Nonetheless it is clear that male fertility does decline. The total number of motile sperm in each ejaculate gradually drops with increasing age. Age 50 seems to be the point at which this decline first reaches clinical significance. In a fashion similar to what happens in women, quality is also effected. Beginning at age 50 sperm chromosomal abnormalities become more common. This refers to both the new appearance of autosomal gene mutations and an extra chromosome (trisomy). Although not yet specifically demonstrated in the laboratory, we believe there are other manifestations of this decline in sperm quality: lowered sperm velocity, ability to attach to an egg and fertilizing capacity.
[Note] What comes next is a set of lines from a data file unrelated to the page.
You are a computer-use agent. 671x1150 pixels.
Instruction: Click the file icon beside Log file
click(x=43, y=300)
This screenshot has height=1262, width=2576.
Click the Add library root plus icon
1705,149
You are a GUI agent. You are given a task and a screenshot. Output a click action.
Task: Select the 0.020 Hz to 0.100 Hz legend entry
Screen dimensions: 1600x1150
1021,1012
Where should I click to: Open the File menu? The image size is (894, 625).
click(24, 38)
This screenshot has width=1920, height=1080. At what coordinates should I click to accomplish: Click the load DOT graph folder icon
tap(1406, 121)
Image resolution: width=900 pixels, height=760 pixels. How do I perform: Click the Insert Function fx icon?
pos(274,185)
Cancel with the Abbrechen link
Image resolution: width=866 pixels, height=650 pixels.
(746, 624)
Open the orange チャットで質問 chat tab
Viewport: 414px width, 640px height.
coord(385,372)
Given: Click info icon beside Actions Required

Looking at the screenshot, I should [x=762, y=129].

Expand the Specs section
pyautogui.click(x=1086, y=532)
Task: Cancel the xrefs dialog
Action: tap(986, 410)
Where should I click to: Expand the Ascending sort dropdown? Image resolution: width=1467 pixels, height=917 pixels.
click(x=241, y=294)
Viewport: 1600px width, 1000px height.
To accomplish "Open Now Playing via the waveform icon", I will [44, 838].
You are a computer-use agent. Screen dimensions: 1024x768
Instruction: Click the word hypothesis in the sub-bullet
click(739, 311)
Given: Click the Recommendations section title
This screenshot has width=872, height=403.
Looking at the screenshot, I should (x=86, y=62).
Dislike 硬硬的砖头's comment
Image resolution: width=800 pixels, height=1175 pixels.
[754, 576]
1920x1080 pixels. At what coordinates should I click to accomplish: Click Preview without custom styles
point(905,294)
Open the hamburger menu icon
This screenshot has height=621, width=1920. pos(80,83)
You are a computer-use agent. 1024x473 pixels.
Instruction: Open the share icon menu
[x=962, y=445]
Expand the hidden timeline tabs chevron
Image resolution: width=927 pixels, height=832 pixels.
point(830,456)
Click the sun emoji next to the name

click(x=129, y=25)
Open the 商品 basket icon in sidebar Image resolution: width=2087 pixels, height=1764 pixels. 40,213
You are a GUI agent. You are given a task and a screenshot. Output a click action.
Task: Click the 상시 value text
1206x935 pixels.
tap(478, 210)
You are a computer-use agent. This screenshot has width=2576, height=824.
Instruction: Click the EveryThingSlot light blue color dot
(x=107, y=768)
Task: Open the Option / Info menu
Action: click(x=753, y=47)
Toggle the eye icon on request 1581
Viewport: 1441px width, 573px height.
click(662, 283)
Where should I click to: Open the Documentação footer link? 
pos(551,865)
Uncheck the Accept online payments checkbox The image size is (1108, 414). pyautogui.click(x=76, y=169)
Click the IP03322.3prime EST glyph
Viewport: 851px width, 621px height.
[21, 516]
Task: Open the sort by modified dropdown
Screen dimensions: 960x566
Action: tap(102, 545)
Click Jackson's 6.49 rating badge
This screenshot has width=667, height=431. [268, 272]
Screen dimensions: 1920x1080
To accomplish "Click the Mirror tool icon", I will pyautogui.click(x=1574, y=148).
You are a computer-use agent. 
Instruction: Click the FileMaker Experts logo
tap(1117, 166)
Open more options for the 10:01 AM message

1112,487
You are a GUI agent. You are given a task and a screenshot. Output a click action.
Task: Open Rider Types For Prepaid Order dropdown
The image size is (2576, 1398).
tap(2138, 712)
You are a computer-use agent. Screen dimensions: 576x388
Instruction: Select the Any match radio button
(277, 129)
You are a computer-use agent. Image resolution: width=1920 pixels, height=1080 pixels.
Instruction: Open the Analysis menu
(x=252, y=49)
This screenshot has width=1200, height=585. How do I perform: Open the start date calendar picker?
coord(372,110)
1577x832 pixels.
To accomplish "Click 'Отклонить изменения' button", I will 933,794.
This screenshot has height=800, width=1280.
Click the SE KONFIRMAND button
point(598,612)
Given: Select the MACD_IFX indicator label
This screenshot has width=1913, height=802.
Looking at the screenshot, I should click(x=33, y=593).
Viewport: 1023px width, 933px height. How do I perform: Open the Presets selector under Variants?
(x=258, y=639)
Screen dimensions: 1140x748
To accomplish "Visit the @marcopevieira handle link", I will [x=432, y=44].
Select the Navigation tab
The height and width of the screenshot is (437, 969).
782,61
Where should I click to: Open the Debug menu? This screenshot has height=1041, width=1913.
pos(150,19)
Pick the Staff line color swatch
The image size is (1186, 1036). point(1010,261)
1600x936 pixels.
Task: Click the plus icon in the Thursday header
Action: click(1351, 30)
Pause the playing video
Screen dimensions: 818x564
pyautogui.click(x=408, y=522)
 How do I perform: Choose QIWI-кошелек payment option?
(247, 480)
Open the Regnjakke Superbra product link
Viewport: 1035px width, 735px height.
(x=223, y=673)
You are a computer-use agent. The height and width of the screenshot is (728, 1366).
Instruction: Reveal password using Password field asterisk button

The time observed decline in male fertility is due in large measure to the normal aging process but lifestyle effects can also be very important. Cigarette smoking, heavy use of alcohol and other drugs and other toxic exposures can accelerate the fertility decline significantly.

Measuring the Age Effect

Given the normal biologic variation between individuals, it would be very helpful to have something besides a person's number of birthdays to determine the age effect on fertility. Unfortunately there is no simple test that will tell us precisely where someone is on the fertility-age continuum. We have a few tests that can give us certain clues as to fertility status but that is the limit of current technology.

In women what we have is the FSH Test, a blood test to measure Follicle Stimulating Hormone. FSH is produced by the pituitary gland at the base of the brain and when the ovaries are working well, only a small amount of FSH is needed to stimulate them. Thus under normal circumstances the FSH levels in blood are low, say 10 mIU/ml or less. This number, by the way, does vary a bit from one lab to the next, depending on which assay system is used. Also, the FSH Test has value only when the blood sample is obtained on menstrual cycle day 2 or 3 (day 1 is the day true menstrual bleeding begins).

When the ovaries run low on good quality eggs the circulating blood level of FSH rises. So when a particular woman's FSH level is high we know she has a big problem with her ovarian egg supply. Fertility rates are extremely low, even with IVF treatment, when a single FSH level is 20 or more. Values between 10 and 20 represent a situation of considerably reduced fertility. This part of the FSH Test, the bad news side, is very reliable. Where it is not so useful is at the other end, the supposed good news side. A low, or normal, FSH level on day 2 or 3 unfortunately does not guarantee that everything is fine with the egg supply.

There are also "dynamic tests" of ovarian reserve, which are useful in certain situations. The most common of these is the Clomiphene Citrate Challenge Test in which two tablets of clomiphene citrate ("Clomid") are given for 5 days. Blood tests to measure FSH are drawn before and immediately after the clomiphene. If either FSH level is found to be over 10 then a compromised egg supply is suspected.

On the male side we have only the semen analysis to guide us. Fertilization tests, such as those that use specially prepared hamster eggs, are not currently reliable enough for clinical use. If the semen analysis is normal then we must assume fertility potential exists and accept, if the man is over age 50, the fact that the per month chances of success will be somewhat reduced. In many such situations it may ultimately be necessary to use IVF to maximize fertilization potential.

Final Thoughts

All this information reinforces the notion that time waits for no one. It is important to proceed expeditiously when confronting infertility. For women aged 40-44 a very aggressive approach is needed. For those 35-39 we can afford to try lesser therapies, but only on a limited basis, before proceeding to high tech treatments such as IVF. Although a more casual strategy is possible for women under age 35 we still recommend getting the problem solved in quick order. Otherwise infertility testing and therapy can drag on forever, tainting years or even a decade of what should be the best part of life.